WORK INSTRUCTIONS -> Convert the rows in the stretch from the line containing "You are a computer-use" through the line containing "coord(1347,512)" into a two-column CSV with the headers instruction and click. Give one line per row, with each value in a single quoted field and line breaks replaced by spaces.

## BEGIN RECORDS

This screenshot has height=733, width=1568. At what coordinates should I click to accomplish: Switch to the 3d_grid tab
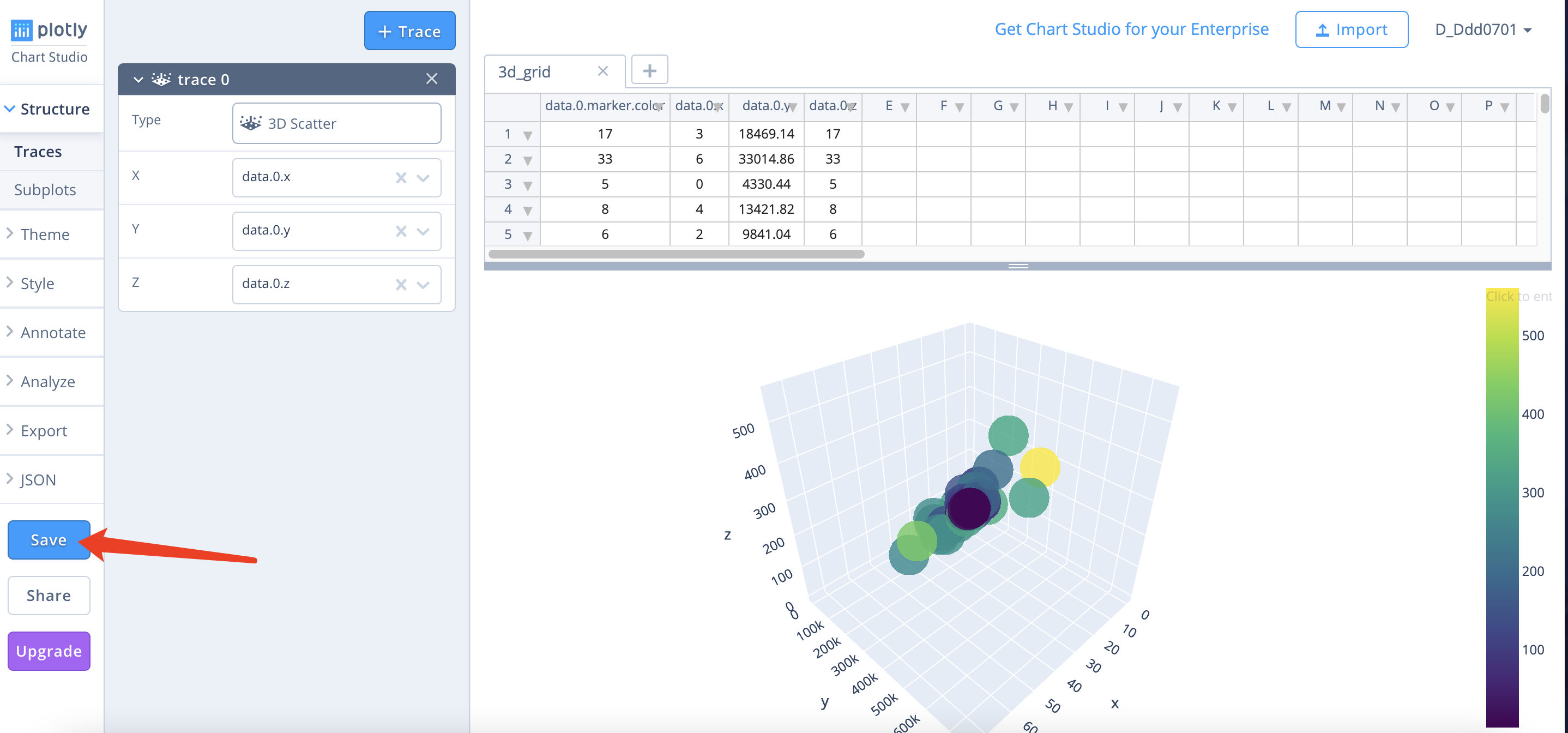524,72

## END RECORDS
## BEGIN RECORDS

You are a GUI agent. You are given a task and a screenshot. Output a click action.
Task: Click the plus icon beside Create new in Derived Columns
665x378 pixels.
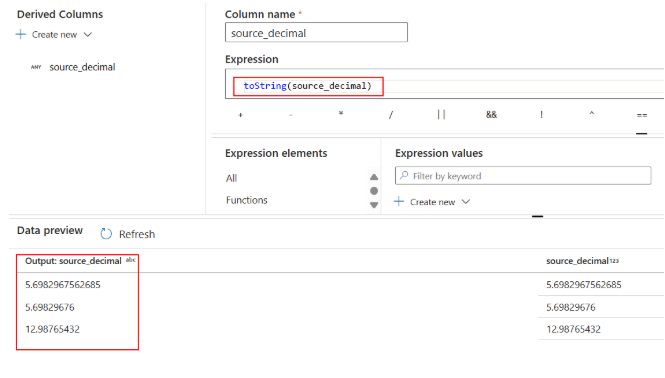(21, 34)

## END RECORDS
## BEGIN RECORDS

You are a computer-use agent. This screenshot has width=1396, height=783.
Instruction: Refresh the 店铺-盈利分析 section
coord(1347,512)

## END RECORDS

THE REPLY ->
instruction,click
"You are a computer-use agent. This screenshot has width=1396, height=783. Instruction: Refresh the 店铺-盈利分析 section","coord(1347,512)"